Your answer should be the exact lines of the data below from the one containing "Travel (66, 1717)" through the one containing "Archives (67, 876)"; please include nothing else.

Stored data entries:
= = = =

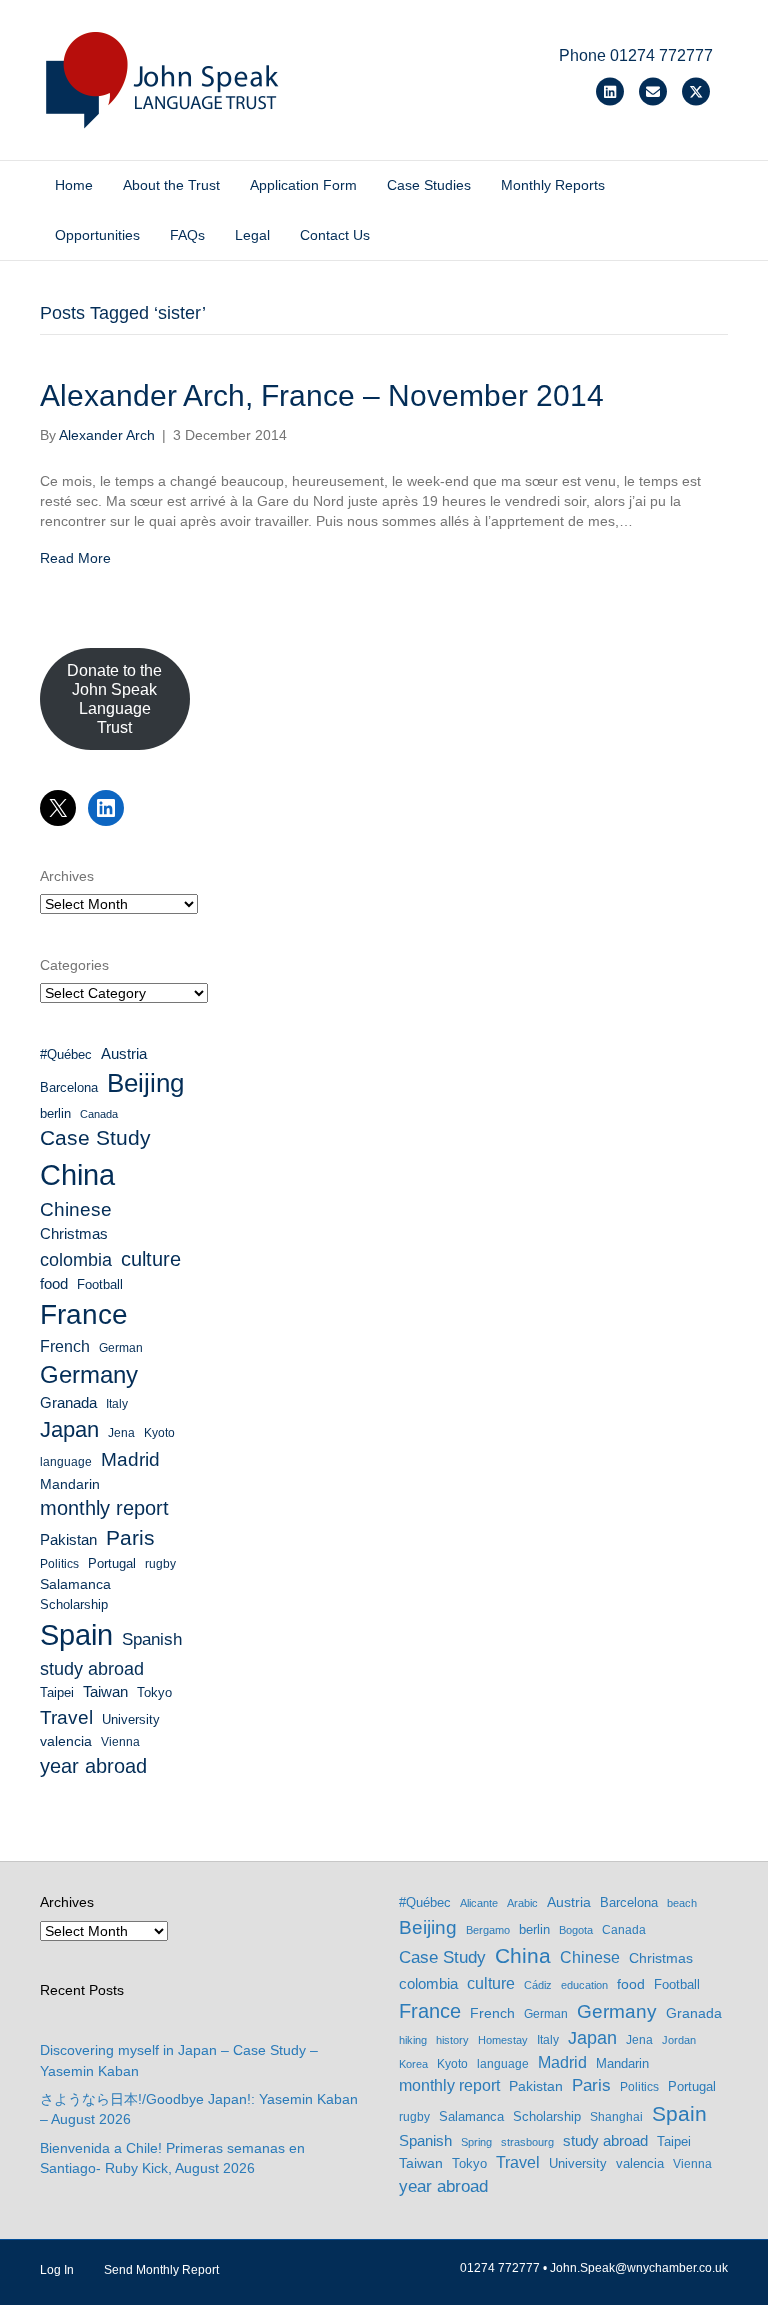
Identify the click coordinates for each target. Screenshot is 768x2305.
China (77, 1174)
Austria (124, 1053)
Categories (74, 965)
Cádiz (538, 1985)
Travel (66, 1717)
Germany (89, 1374)
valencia (66, 1741)
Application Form (303, 185)
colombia (76, 1260)
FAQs (187, 235)
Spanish (152, 1639)
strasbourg (527, 2142)
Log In (57, 2270)
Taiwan (105, 1692)
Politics (59, 1564)
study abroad (92, 1669)
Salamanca (75, 1584)
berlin (55, 1113)
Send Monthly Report (161, 2270)
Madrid (130, 1459)
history (452, 2040)
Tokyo (154, 1692)
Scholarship (74, 1604)
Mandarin (70, 1484)
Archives (67, 876)
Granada (68, 1403)
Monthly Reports (553, 185)
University (131, 1719)
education (584, 1985)
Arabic (522, 1903)
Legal (252, 235)
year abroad (93, 1766)
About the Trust (171, 185)
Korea (413, 2064)
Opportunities (97, 235)
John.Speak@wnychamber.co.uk (639, 2268)
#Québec (66, 1054)
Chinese (76, 1209)
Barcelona (69, 1087)
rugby (160, 1564)
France (84, 1314)
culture (151, 1259)
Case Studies (429, 185)
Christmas (74, 1233)
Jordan (679, 2040)
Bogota (576, 1930)
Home (74, 185)
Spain (76, 1635)
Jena (121, 1433)
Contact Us (335, 235)
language (66, 1462)
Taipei (57, 1692)
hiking (413, 2040)
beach (682, 1903)
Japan (69, 1429)
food (54, 1284)
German (121, 1348)
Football (100, 1284)
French (65, 1346)
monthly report (104, 1508)
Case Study (95, 1137)
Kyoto (159, 1433)
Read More (75, 558)
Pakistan (68, 1540)
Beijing (145, 1083)
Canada (99, 1114)
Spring (476, 2142)
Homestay (503, 2040)
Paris (130, 1537)
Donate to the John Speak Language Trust (114, 699)
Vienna (120, 1742)
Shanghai (616, 2117)
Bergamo (488, 1930)
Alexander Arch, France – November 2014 (322, 395)
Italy (117, 1404)
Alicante (479, 1903)
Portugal (112, 1563)
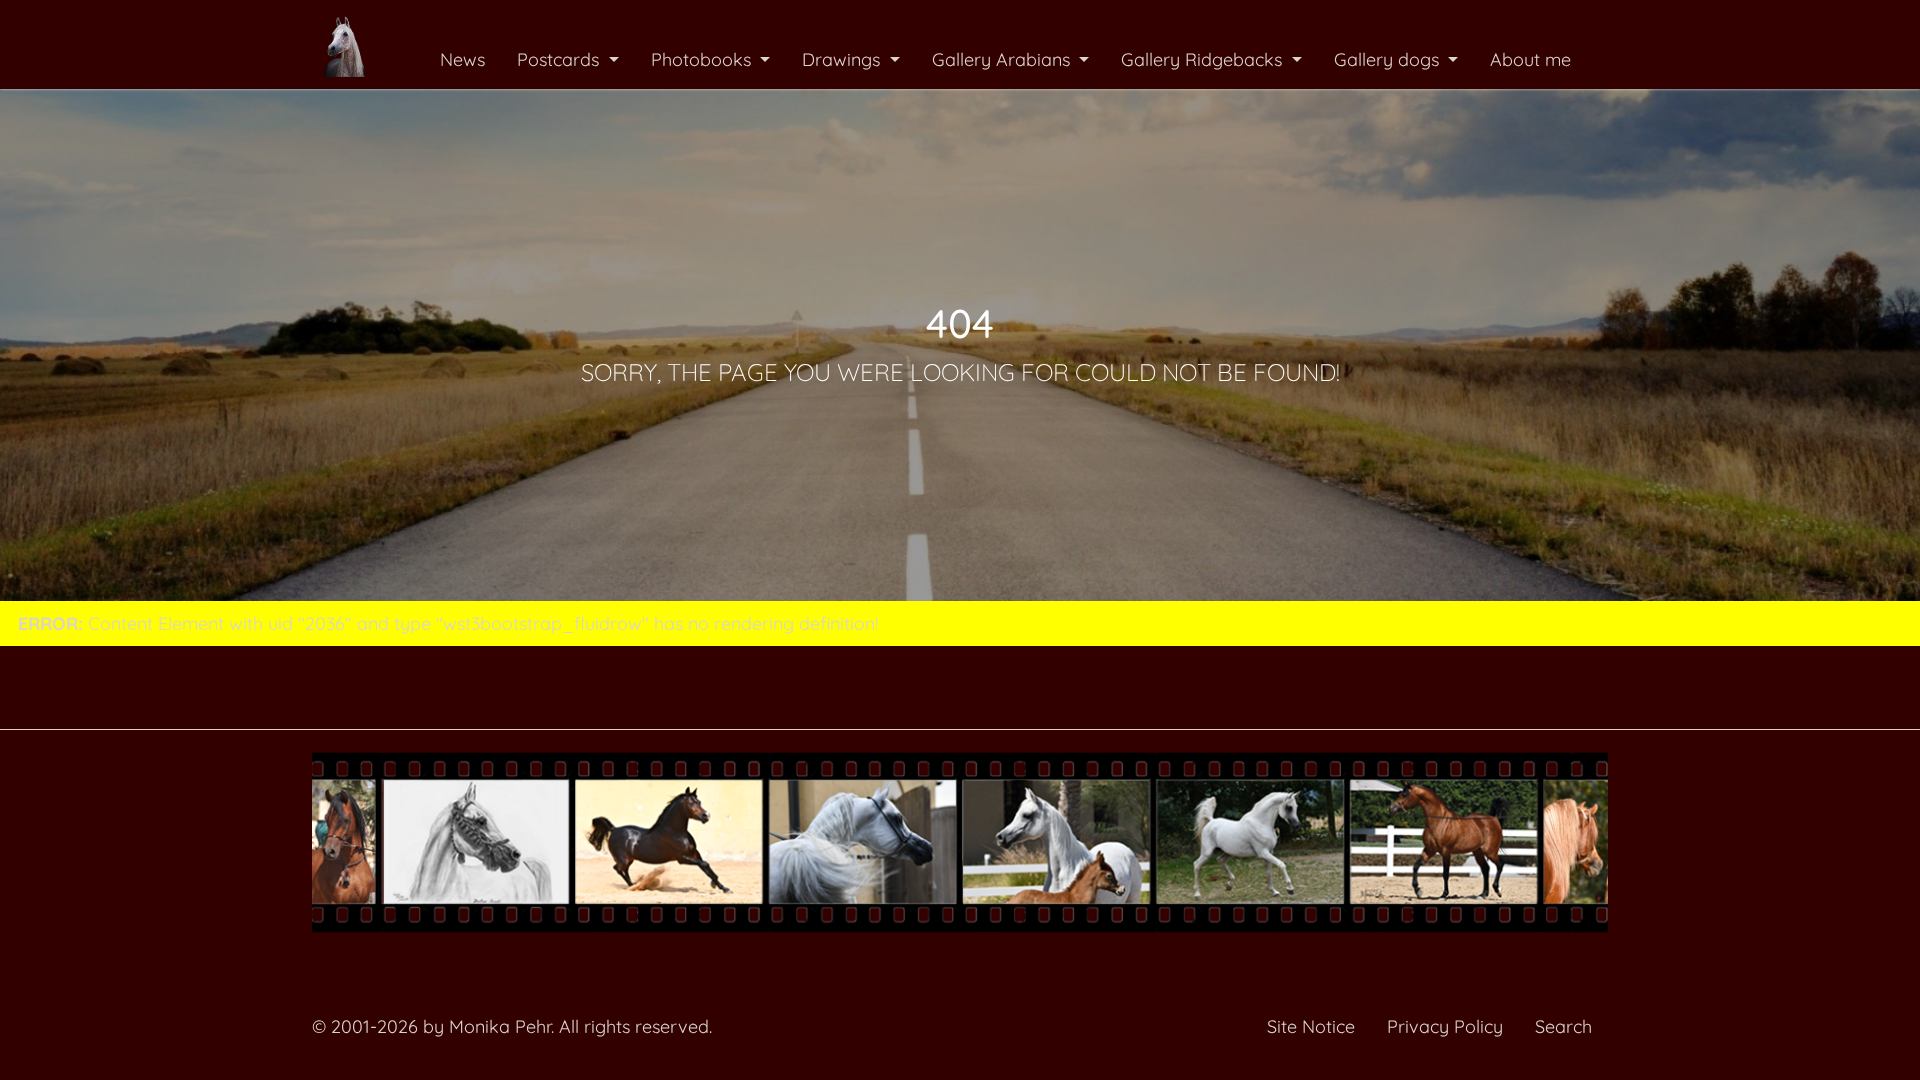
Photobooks (703, 59)
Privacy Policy (1445, 1026)
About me (1530, 59)
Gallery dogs (1389, 59)
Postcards (560, 59)
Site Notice (1311, 1026)
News (462, 59)
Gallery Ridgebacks (1204, 59)
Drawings (843, 59)
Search (1563, 1026)
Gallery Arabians (1003, 59)
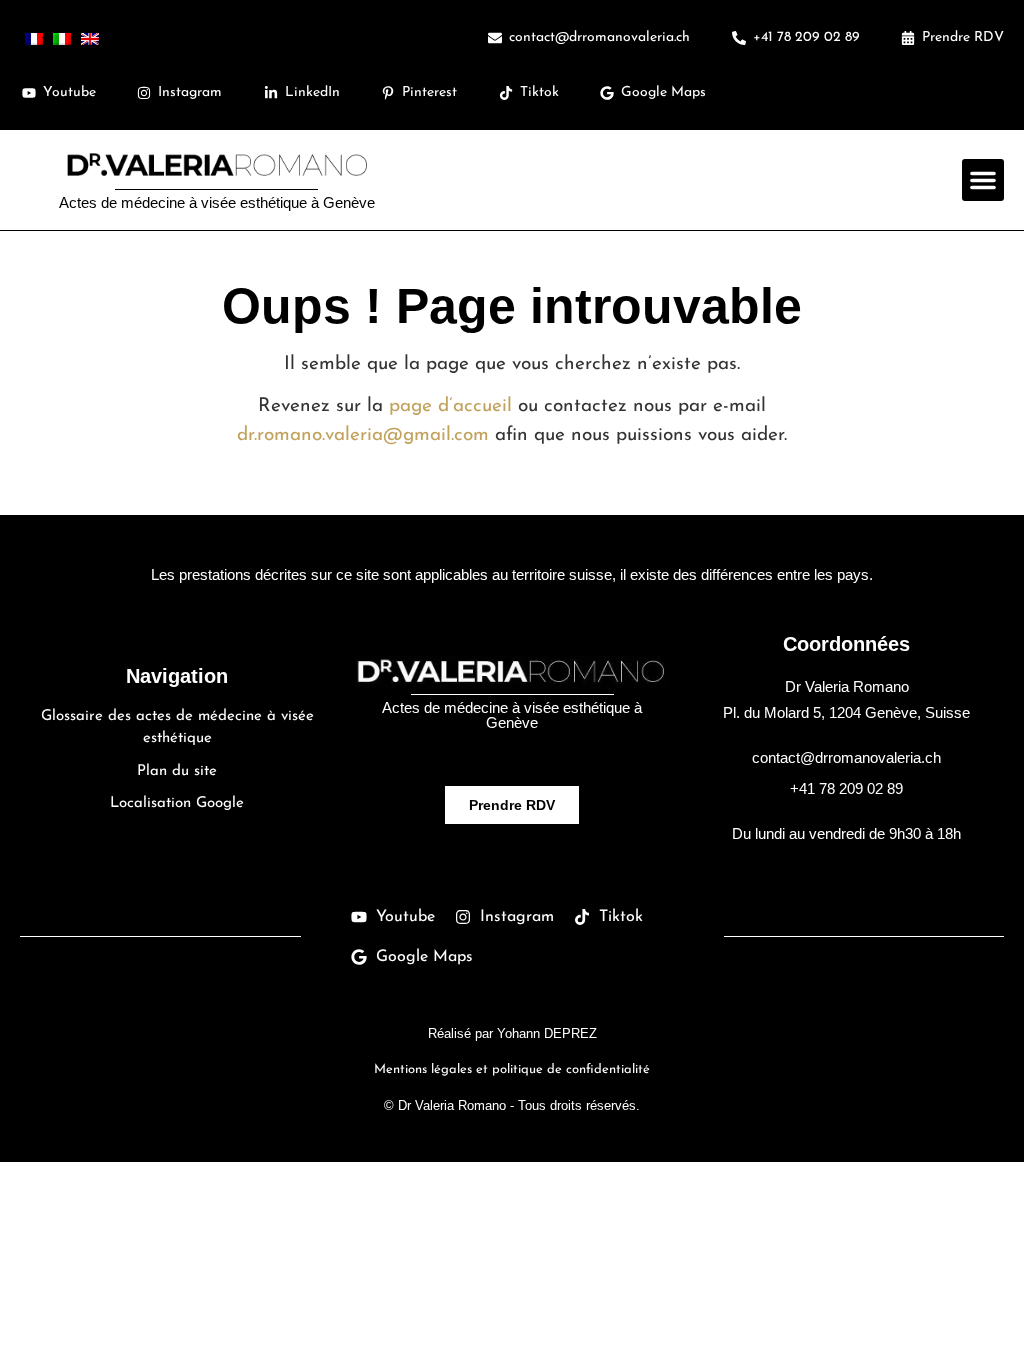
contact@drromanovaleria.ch (846, 757)
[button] (983, 180)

= = = =

[RESULT OF THIS EXERCISE]
Travel (66, 1717)
Germany (89, 1374)
valencia (66, 1741)
Application Form (303, 185)
colombia (76, 1260)
FAQs (187, 235)
Spanish (152, 1639)
strasbourg (527, 2142)
Log In (57, 2270)
Taiwan (105, 1692)
Politics (59, 1564)
study abroad (92, 1669)
Salamanca (75, 1584)
berlin (55, 1113)
Send Monthly Report (161, 2270)
Madrid (130, 1459)
history (452, 2040)
Tokyo (154, 1692)
Scholarship (74, 1604)
Mandarin (70, 1484)
Archives (67, 876)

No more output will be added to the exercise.